Major benchmarks gained a lot of ground on Thursday, buoyed by enthusiasm about the prospects for China and the U.S. to engage in fruitful negotiations to resolve their trade disputes. That alone wasn't enough to dispel many of the concerns that investors have had recently, as a big bounce in yields on Treasury securities also allayed fears of a potential recession. Yet some individual companies had to deal with obstacles to their growth that caused their share prices to drop. Meredith (MDP), Livongo Health (LVGO), and First Majestic Silver (AG -1.02%) were among the worst performers. Here's why they did so poorly.

Meredith can't catch a break

Shares of Meredith plunged 23% even after the media company reported what seemed to be solid results in its fiscal fourth quarter. Revenue was down about 2% from the year-ago period, but earnings from continuing operations came close to doubling over the same time frame. Yet even with those numbers, investors had wanted to see a larger impact from the acquisition last year of magazine giant Time. Moreover, Meredith was downbeat about its future, projecting sales for the new fiscal year that were considerably below what most of those following the stock had anticipated. It'll take continued effort to get the most out of the Time assets that Meredith acquired and to concentrate on those likeliest to produce growth going forward.

Stock chart in red and picture of Alexander Hamilton.

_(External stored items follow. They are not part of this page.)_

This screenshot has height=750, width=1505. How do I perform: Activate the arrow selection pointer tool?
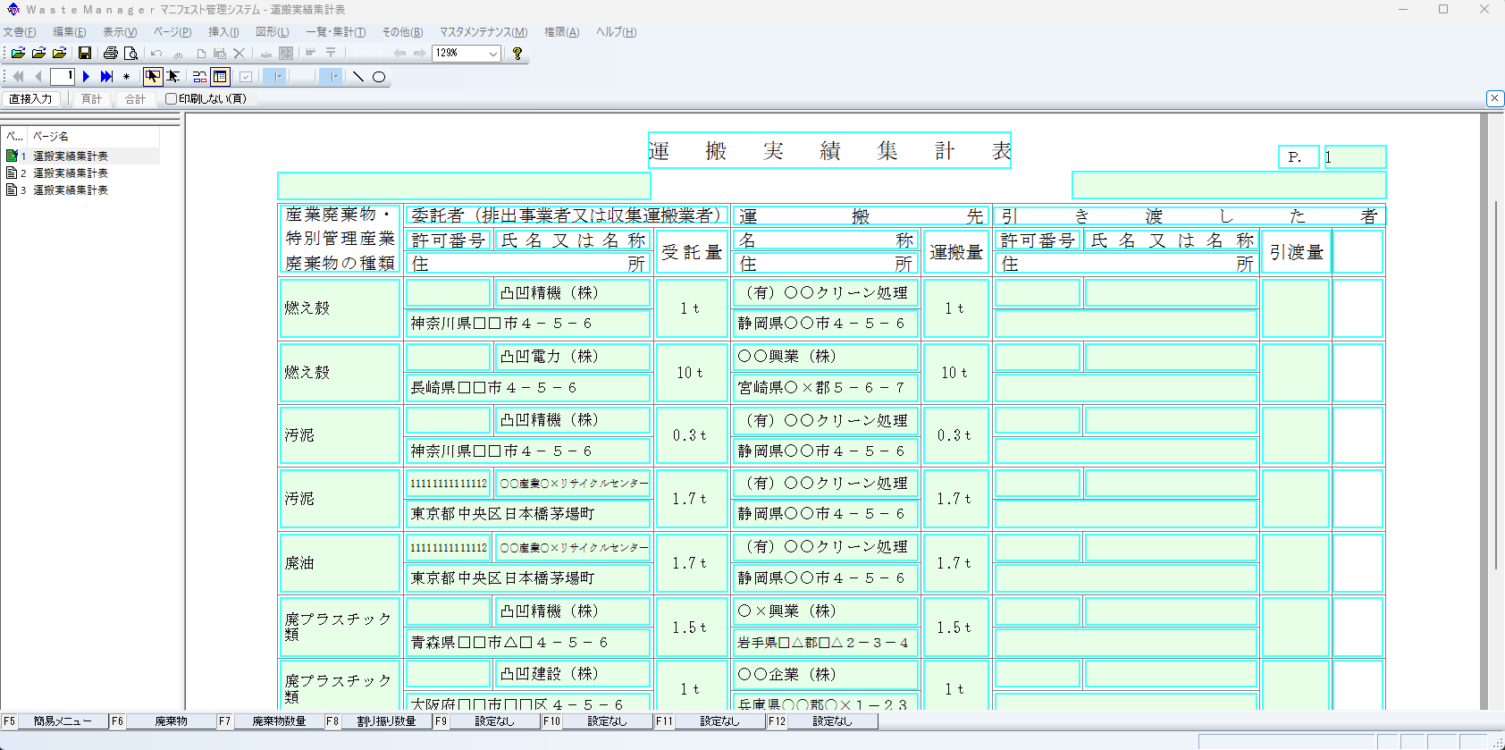153,77
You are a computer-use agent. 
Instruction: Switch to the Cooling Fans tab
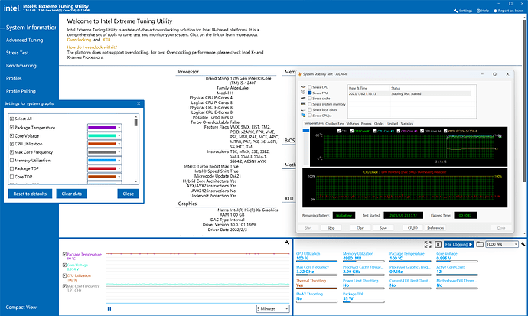pos(334,122)
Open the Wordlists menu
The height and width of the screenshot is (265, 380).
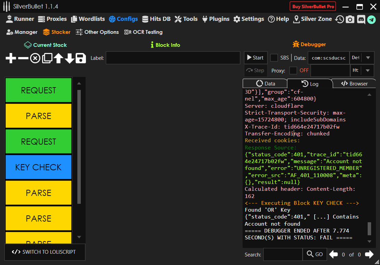88,19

Image source: Getty Images.

Livongo needs to get healthier

Livongo Health saw its stock drop 17% following its second-quarter financial report. At first glance, the company's numbers looked great, including a 156% gain in sales during the period and growth in membership counts of 140% compared to 12 months ago. Yet Livongo lost more money than it did a year ago. Several stock analysts weighed in with positive comments about the earnings release, but that wasn't enough to help hard-hit shareholders regain confidence in the health monitoring device specialist's prospects.

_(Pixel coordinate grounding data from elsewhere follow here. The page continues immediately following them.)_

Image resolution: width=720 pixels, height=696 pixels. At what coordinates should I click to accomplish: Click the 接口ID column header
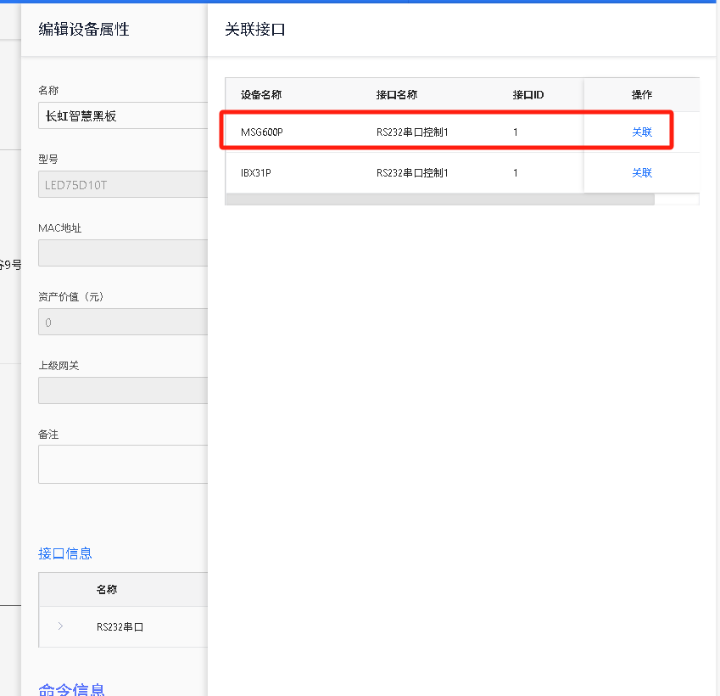pos(528,95)
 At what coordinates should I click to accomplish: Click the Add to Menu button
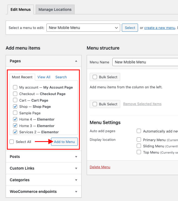pos(64,142)
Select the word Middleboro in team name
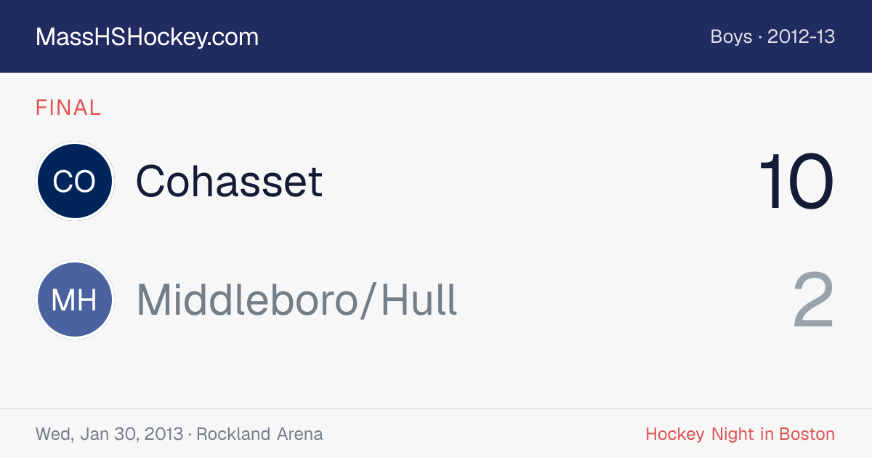Image resolution: width=872 pixels, height=458 pixels. click(247, 300)
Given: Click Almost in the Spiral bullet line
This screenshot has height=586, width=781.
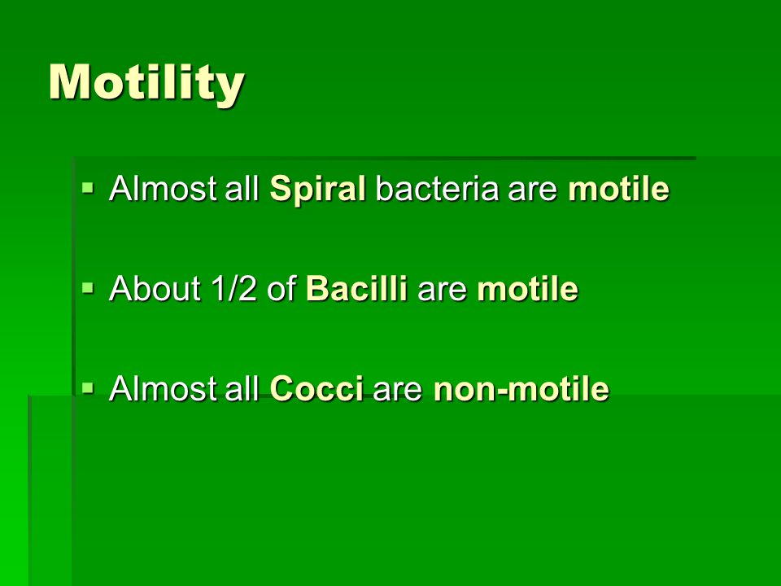Looking at the screenshot, I should coord(163,188).
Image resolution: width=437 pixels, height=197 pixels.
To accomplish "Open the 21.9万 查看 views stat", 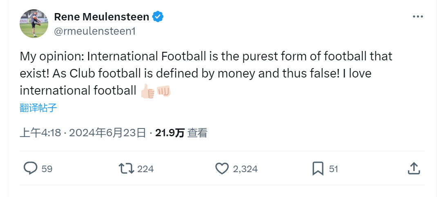I will (x=181, y=133).
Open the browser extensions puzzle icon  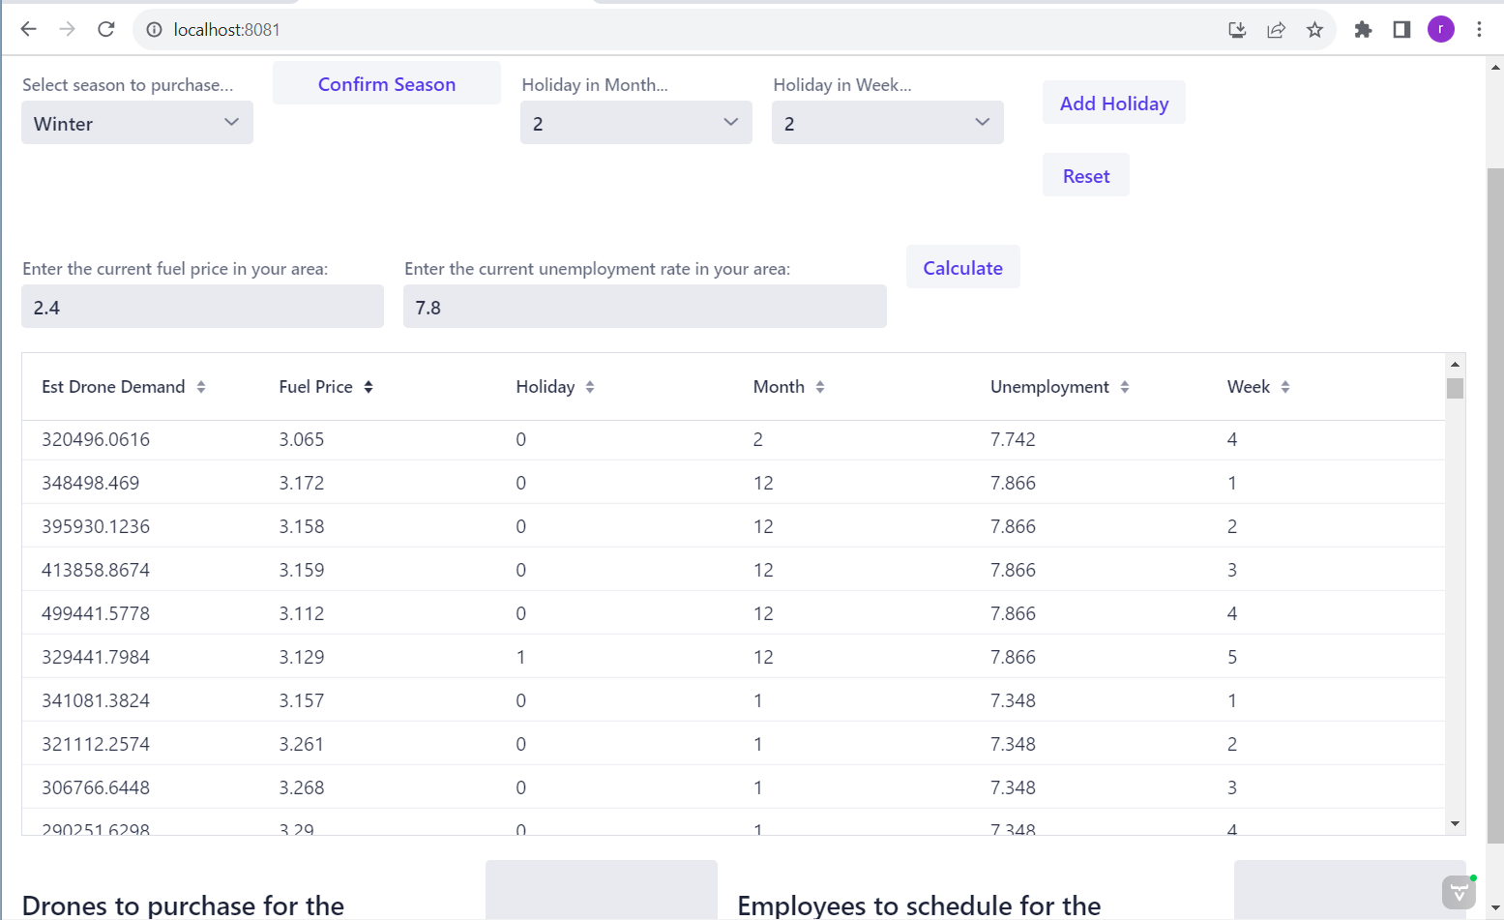(1363, 30)

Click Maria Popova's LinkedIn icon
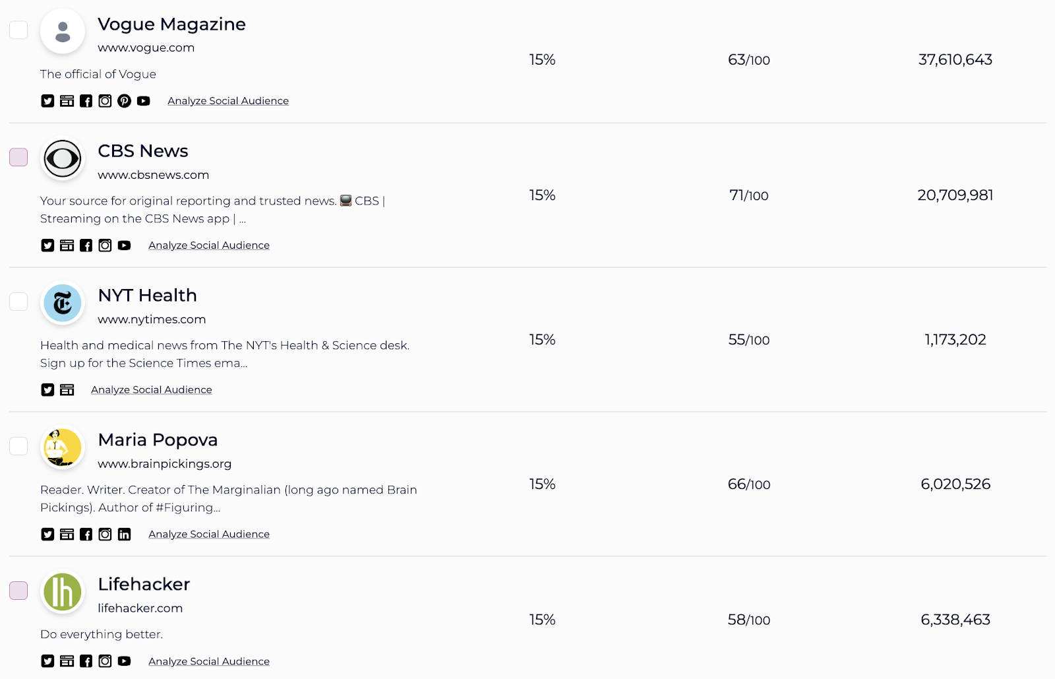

First Majestic loses its luster

Finally, shares of First Majestic Silver lost 9%. Today was a bad day for the silver market, as bullion prices fell nearly 5% to about $18.60 per ounce. Both gold and silver had seen huge gains recently, reacting positively as investors looked for safe havens in light of geopolitical tensions among key economic powers globally. The precious metals complex gave back some of those gains today, but First Majestic's shares have still almost doubled just since late May. If global economic concerns start weighing on investor sentiment again, then First Majestic could rebound.